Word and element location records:
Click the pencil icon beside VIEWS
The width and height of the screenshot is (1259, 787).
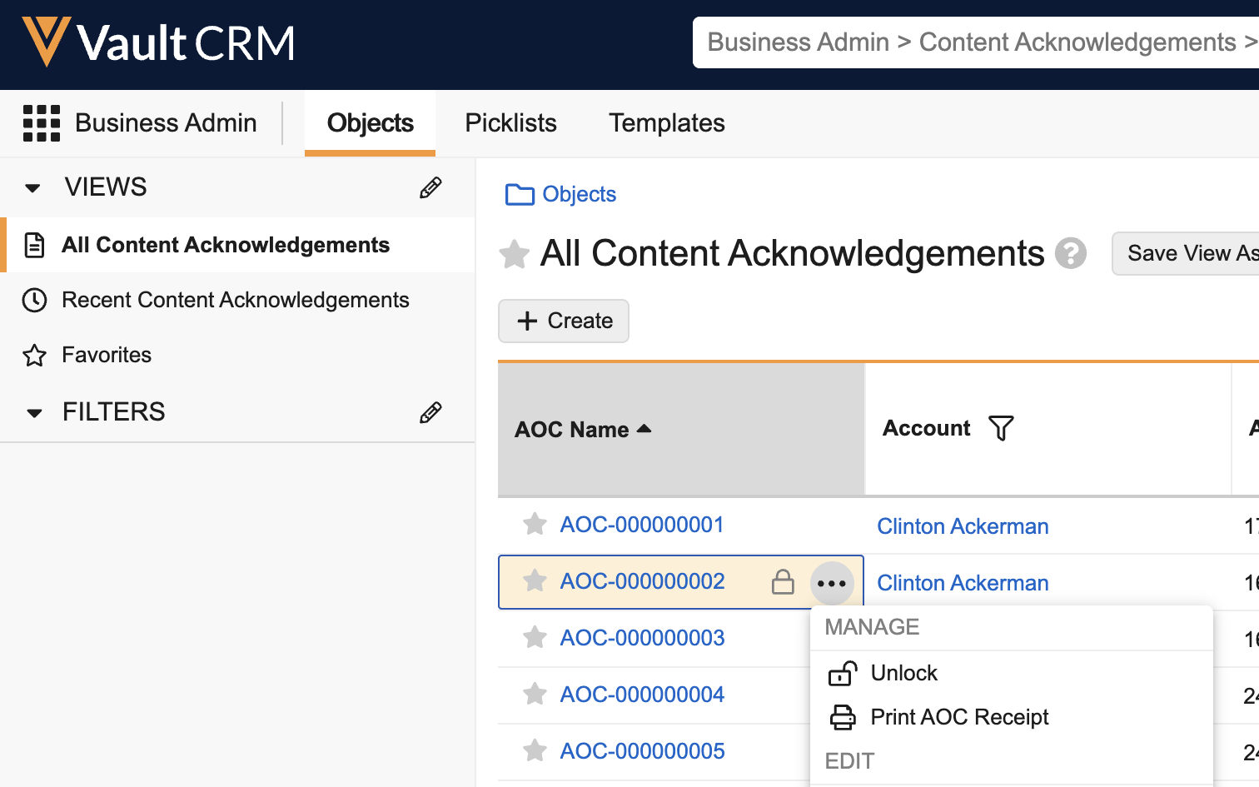(430, 187)
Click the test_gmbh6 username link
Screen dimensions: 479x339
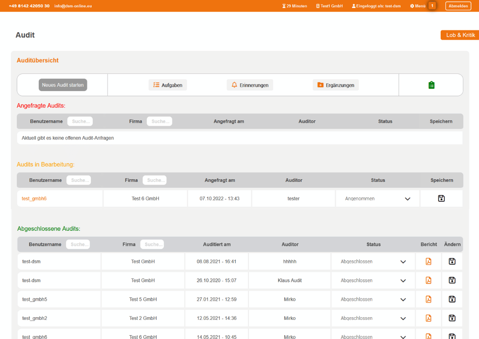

◆ Requirement ◆
Copy every line of the items above word for word, but leave out the pictures.

◆ Solution ◆
Click the pencil icon beside VIEWS
The width and height of the screenshot is (1259, 787).
(430, 187)
Click the test_gmbh6 username link
Screen dimensions: 479x339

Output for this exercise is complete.